**TEXTO FORNECIDO**
Por Ana Rita Faria, in Público on-line
Cerca de 600 processos de sobreendividamento deram entrada na Deco até Fevereiro, mais uma centena do que no ano passado
Taxa de desemprego elevada, agravamento da carga fiscal, cortes salariais na função pública, escalada dos preços dos combustíveis e dos alimentos e pressão sobre as taxas de juro. Juntos, estes factores estão a intensificar os receios de recessão na economia e a ter um impacto cada vez maior nas famílias, sobretudo naquelas que estão endividadas.
De acordo com os dados fornecidos ao PÚBLICO pela Associação de Defesa do Consumidor (Deco), foram abertos 612 novos processos de sobreendividamento em Janeiro e Fevereiro. São mais 110 pedidos de ajuda do que em igual período do ano anterior. Todos os dias, cerca de 40 pessoas contactam o Gabinete de Apoio ao Sobreendividado (GAS) da Deco.
O retrato é preocupante e deverá agravar-se ainda mais nos próximos tempos. "Com o actual contexto económico e com a subida das taxas de juro, a nossa perspectiva é que o número de famílias sobreendividadas aumente este ano, e aumente significativamente", alerta Natália Nunes, do GAS da Deco.
Entre Janeiro e Fevereiro, o gabinete da associação já abriu 612 processos de sobreendividamento, mais 110 do que em igual período do ano passado. O desemprego (que, no final de 2010, atingiu 11,1 por cento da população activa) é o motivo apresentado por 33,5 por cento das famílias e indivíduos que recorrem à Deco. Mas também já se começa a notar, por exemplo, o efeito dos cortes de 3,5 a 10 por cento na função pública para os vencimentos acima dos 1500 euros.
Em 2010, de acordo com os dados da Deco, a maioria dos processos (32,7 por cento) era de pessoas com rendimentos entre os 500 e os 1000 euros. Mas, este ano, embora ainda não haja dados estatísticos, têm aparecido cada vez mais casos de funcionários públicos atingidos pelos cortes salariais e, portanto, com rendimentos acima dos 1500 euros.
Ao desemprego e à austeridade soma-se o aumento das taxas de juro. A Euribor, à qual está indexada a maioria dos empréstimos à habitação, tem estado a subir desde o final do ano passado e deverá subir ainda mais se o Banco Central Europeu (BCE) aumentar, no próximo mês, as suas taxas de referência. A autoridade monetária está a ser confrontada com a escalada dos preços das matérias-primas energéticas e alimentares, o que poderá levá-la a aumentar os juros para travar a inflação. De acordo com o BPI, uma subida das taxas do BCE dos actuais 1 por cento para 1,75 até ao final do ano pode traduzir-se num agravamento de 50 a 200 euros nas prestações mensais do crédito à habitação.

**INSTRUÇÕES DE TRABALHO**
(1) Atualize o trecho do texto sobre o sobreendividamento de "De acordo com os dados fornecidos" a "GAS da Deco.", escrevendo "alarmante" no lugar de "preocupante".
(2) Indique se cada afirmação está de acordo com o texto sobre o sobreendividamento, respondendo sim ou não e citando as palavras do texto que o decidem.
(a) Cerca de 40 pessoas contactam diariamente o gabinete de apoio da Deco.
(b) O desemprego é o motivo apresentado pela maioria das famílias e indivíduos que recorrem à Deco.
(c) Em 2010, a maioria dos processos era de pessoas com rendimentos acima dos 1500 euros.

**Registos de um conjunto de dados de apontamento**
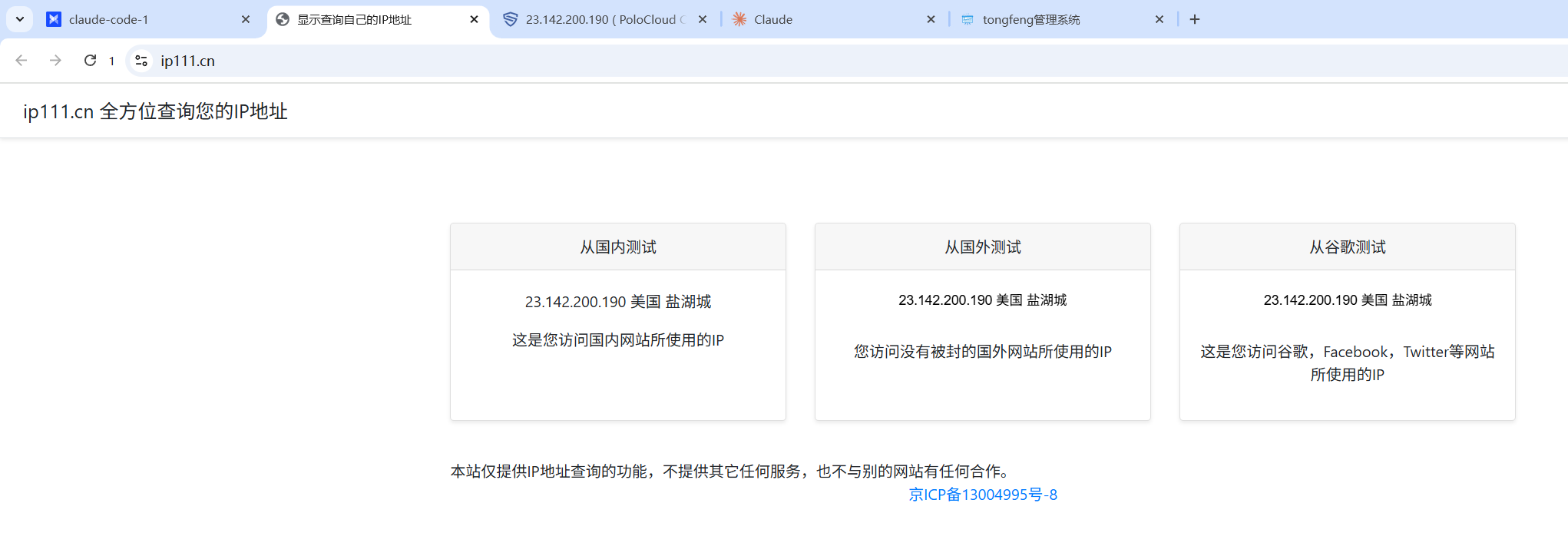Click the ip111.cn site title heading
The image size is (1568, 556).
click(155, 111)
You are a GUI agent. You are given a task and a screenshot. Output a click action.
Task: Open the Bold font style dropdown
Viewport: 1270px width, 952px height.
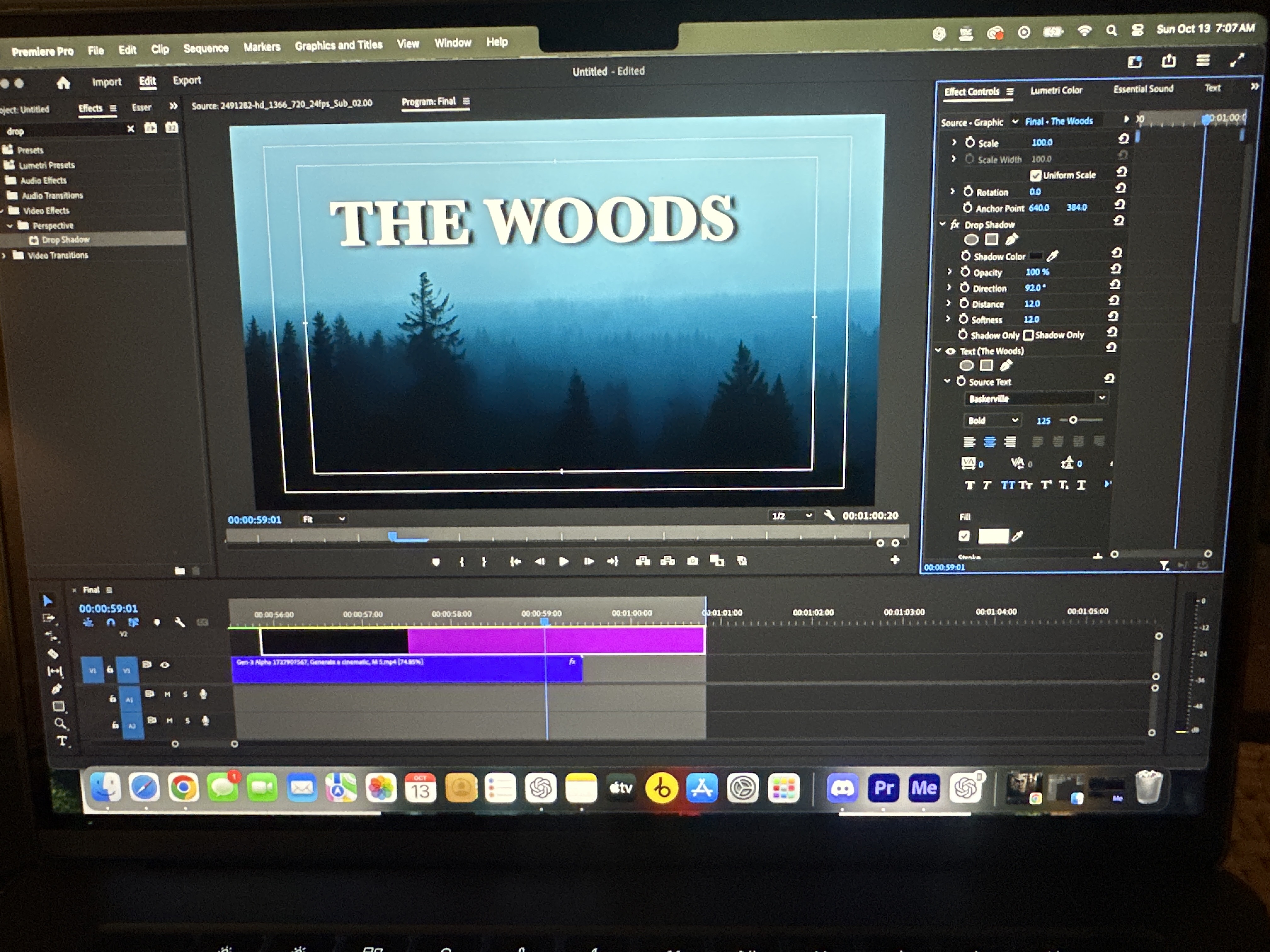pos(1015,420)
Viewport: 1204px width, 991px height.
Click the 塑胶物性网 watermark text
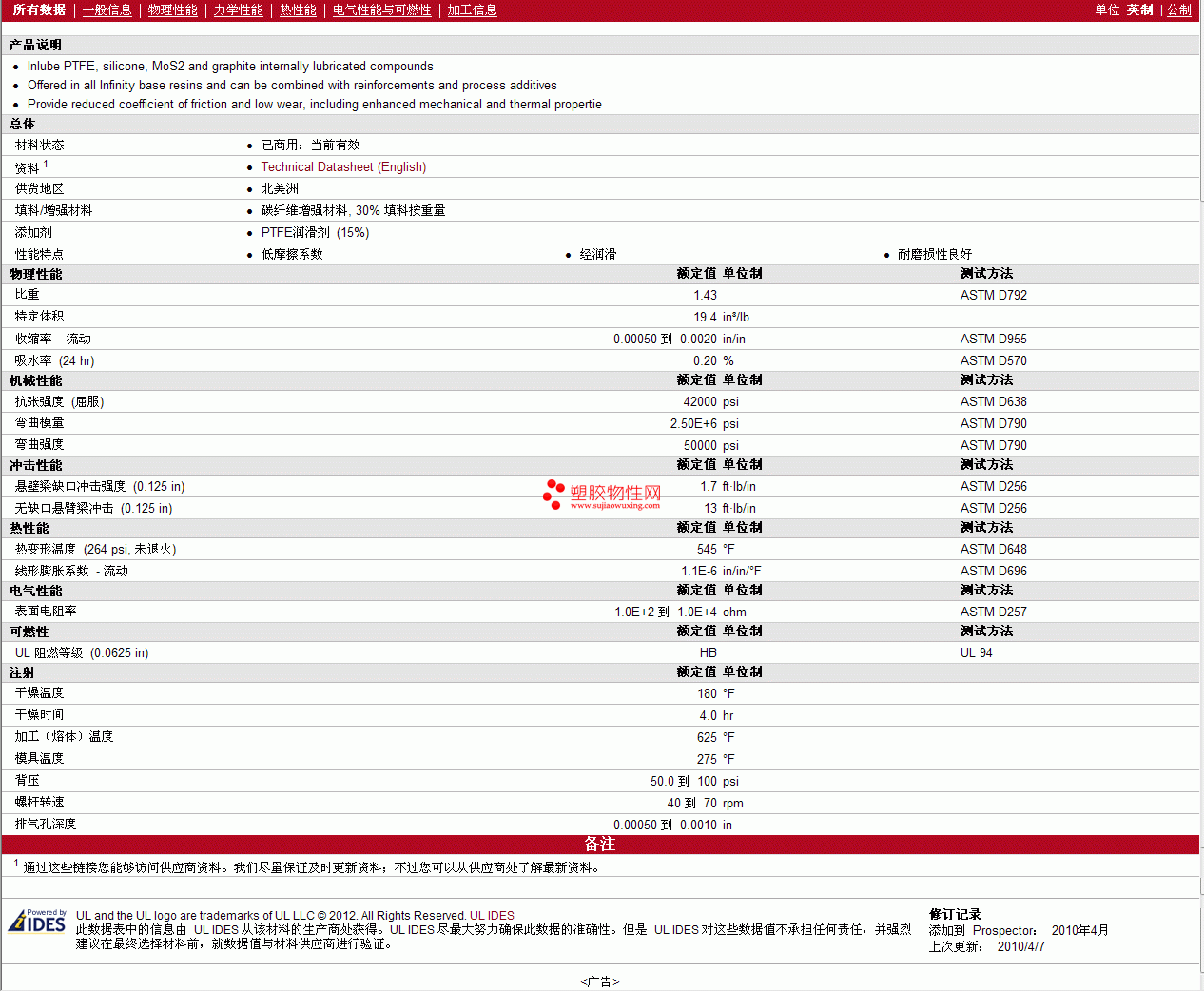615,493
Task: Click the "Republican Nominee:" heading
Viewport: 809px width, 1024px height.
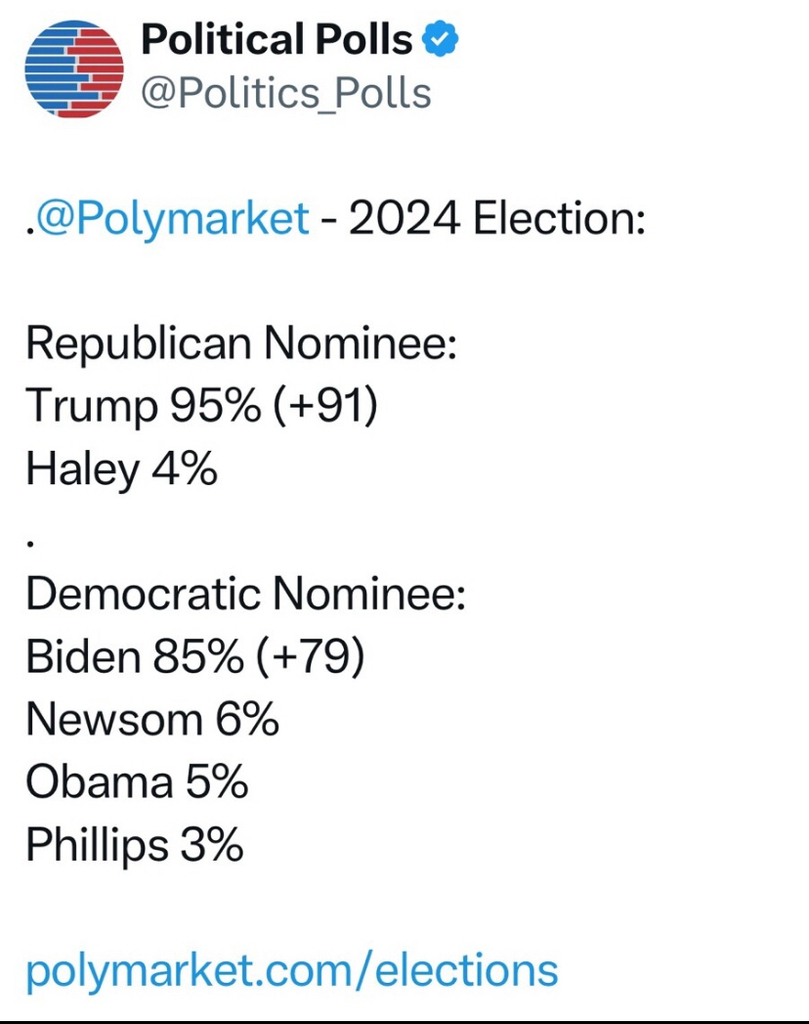Action: click(x=241, y=344)
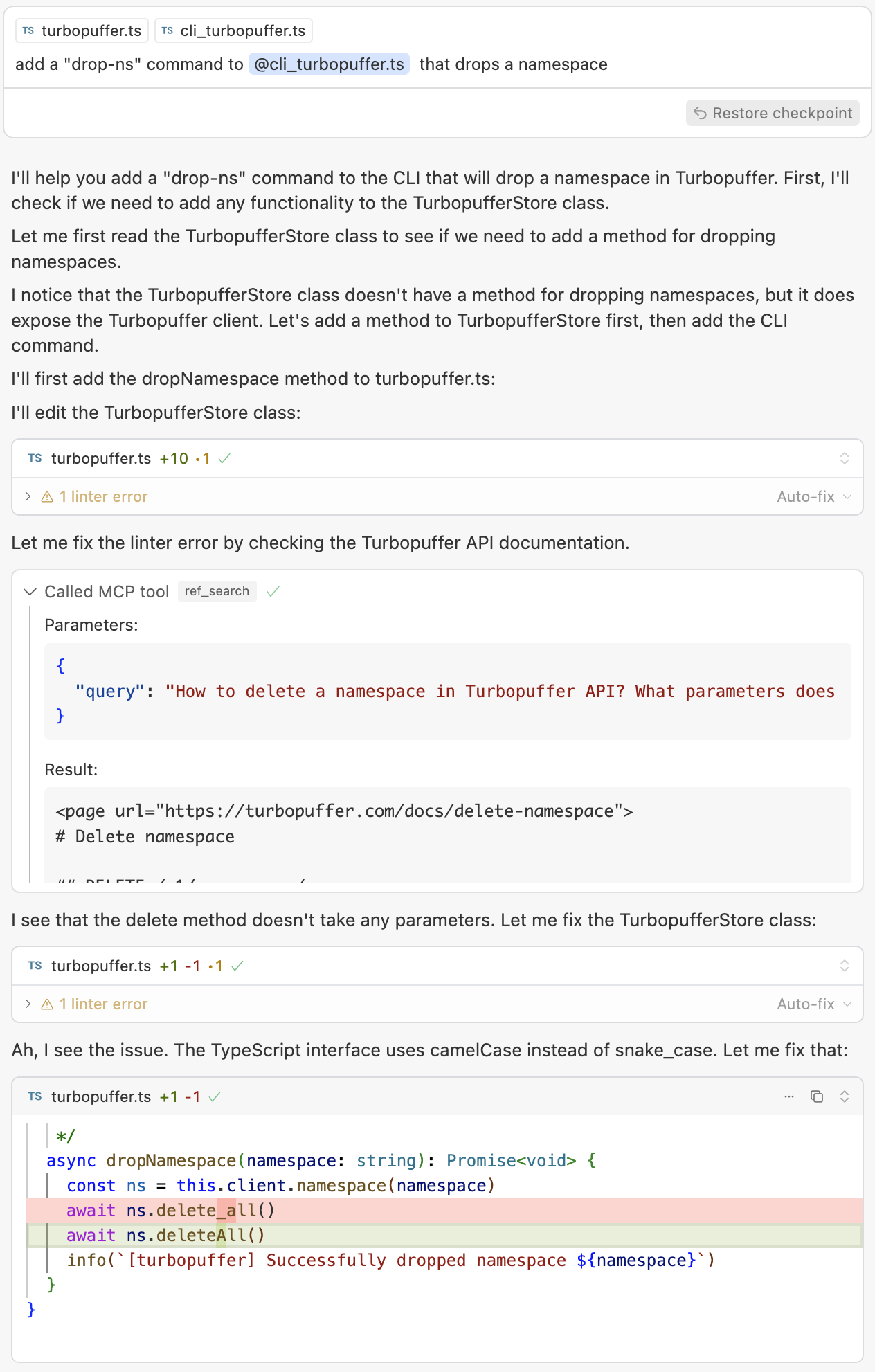Screen dimensions: 875x1372
Task: Click the warning triangle next to first linter error
Action: (46, 496)

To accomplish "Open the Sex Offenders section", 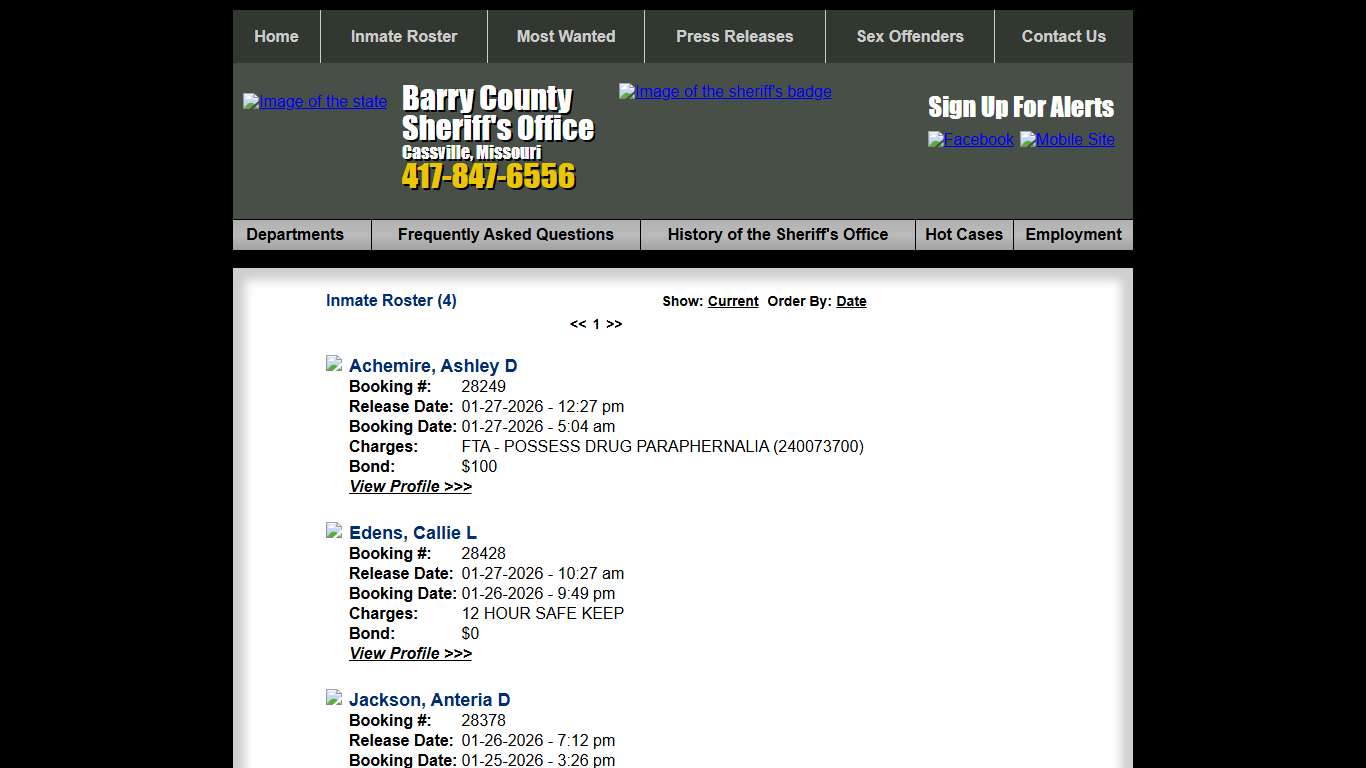I will (909, 36).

**RESPOSTAS POR TAREFA**
(1)
De acordo com os dados fornecidos ao PÚBLICO pela Associação de Defesa do Consumidor (Deco), foram abertos 612 novos processos de sobreendividamento em Janeiro e Fevereiro. São mais 110 pedidos de ajuda do que em igual período do ano anterior. Todos os dias, cerca de 40 pessoas contactam o Gabinete de Apoio ao Sobreendividado (GAS) da Deco.
O retrato é alarmante e deverá agravar-se ainda mais nos próximos tempos. "Com o actual contexto económico e com a subida das taxas de juro, a nossa perspectiva é que o número de famílias sobreendividadas aumente este ano, e aumente significativamente", alerta Natália Nunes, do GAS da Deco.

(2)
(a) Sim: "Todos os dias, cerca de 40 pessoas contactam o Gabinete de Apoio ao Sobreendividado (GAS) da Deco."
(b) Não: "é o motivo apresentado por 33,5 por cento das famílias e indivíduos que recorrem à Deco."
(c) Não: "a maioria dos processos (32,7 por cento) era de pessoas com rendimentos entre os 500 e os 1000 euros."